EXERCISE AIM ▸
Can you rewrite the lines below as a numbered list, with blank lines dropped and the pictures left out?

▼▼▼

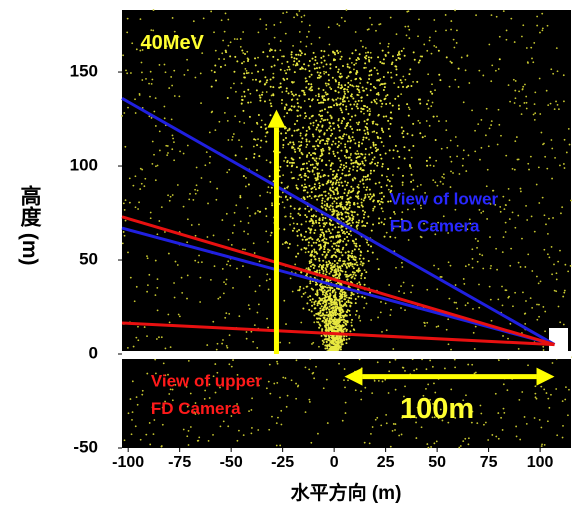  Describe the element at coordinates (88, 260) in the screenshot. I see `y-tick-label: 50` at that location.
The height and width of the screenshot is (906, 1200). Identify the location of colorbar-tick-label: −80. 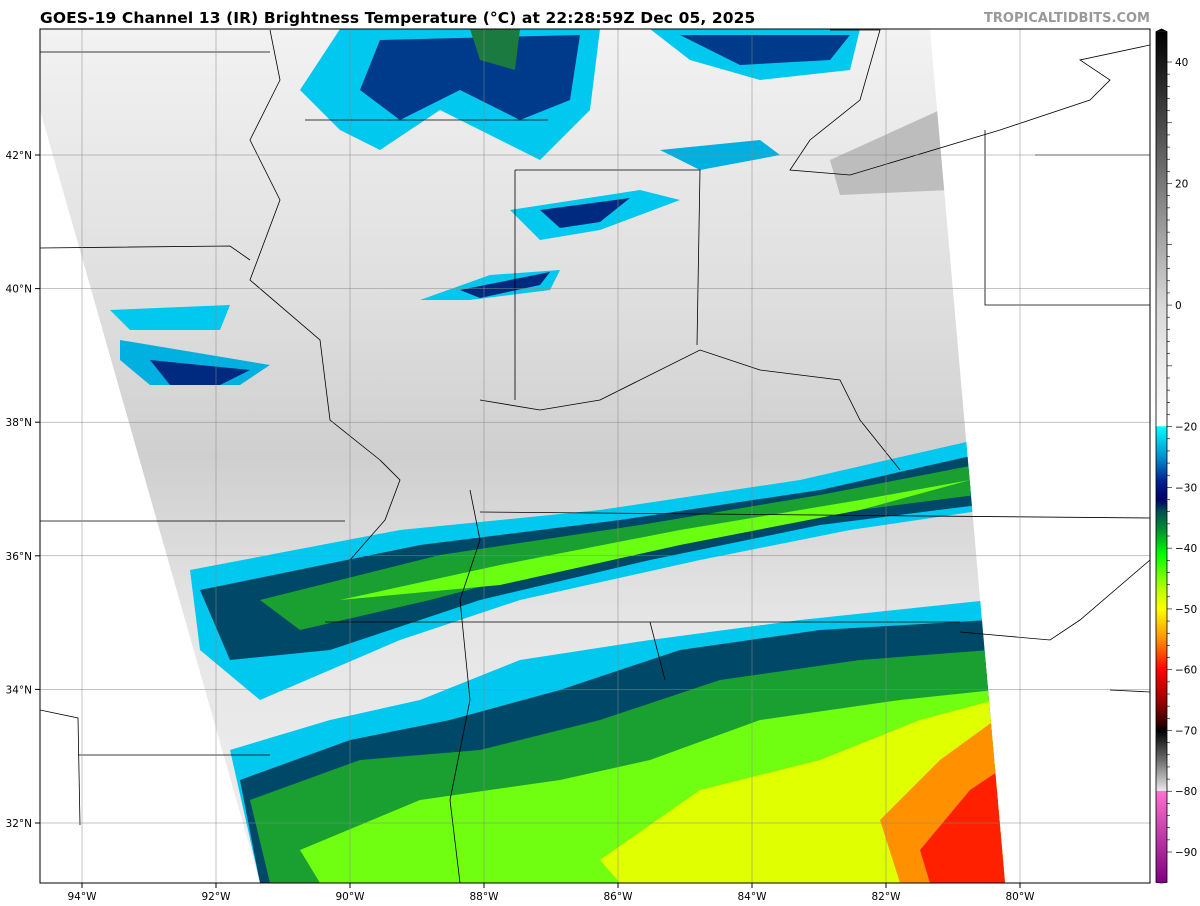
(1186, 792).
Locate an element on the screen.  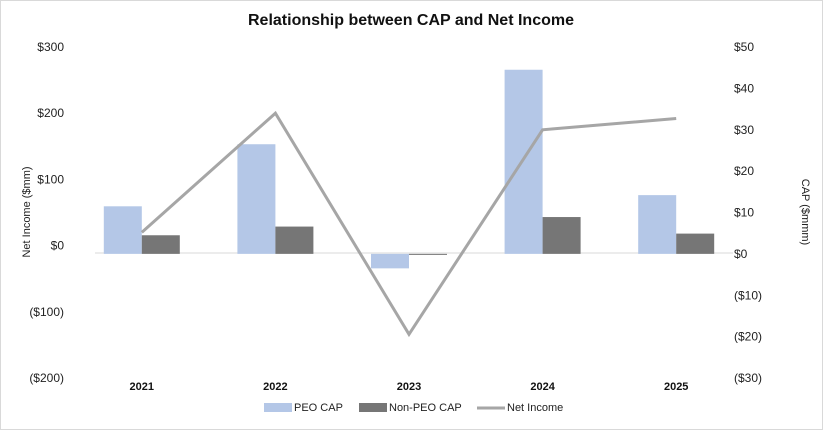
y-right-tick-label: ($30) is located at coordinates (748, 378).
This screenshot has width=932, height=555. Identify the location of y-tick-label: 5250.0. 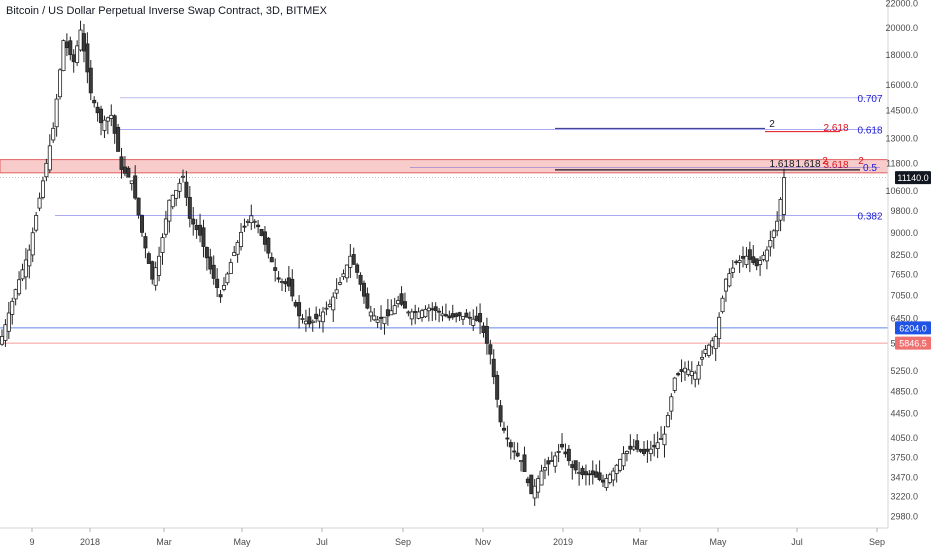
(904, 371).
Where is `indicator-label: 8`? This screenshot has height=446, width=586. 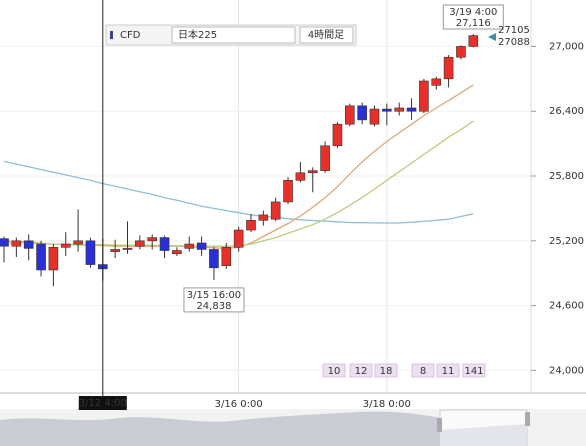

▲▲▲

COMPLETED TASK ▸
1.   Describe the element at coordinates (88, 260) in the screenshot. I see `y-tick-label: 50` at that location.
2. The height and width of the screenshot is (906, 1200). Identify the location of colorbar-tick-label: −80. 
3. (1186, 792).
4. Locate an element on the screen.  
5. y-right-tick-label: ($30) is located at coordinates (748, 378).
6. This screenshot has width=932, height=555. Identify the location of y-tick-label: 5250.0. 
7. (904, 371).
8. Where is `indicator-label: 8`? This screenshot has height=446, width=586. 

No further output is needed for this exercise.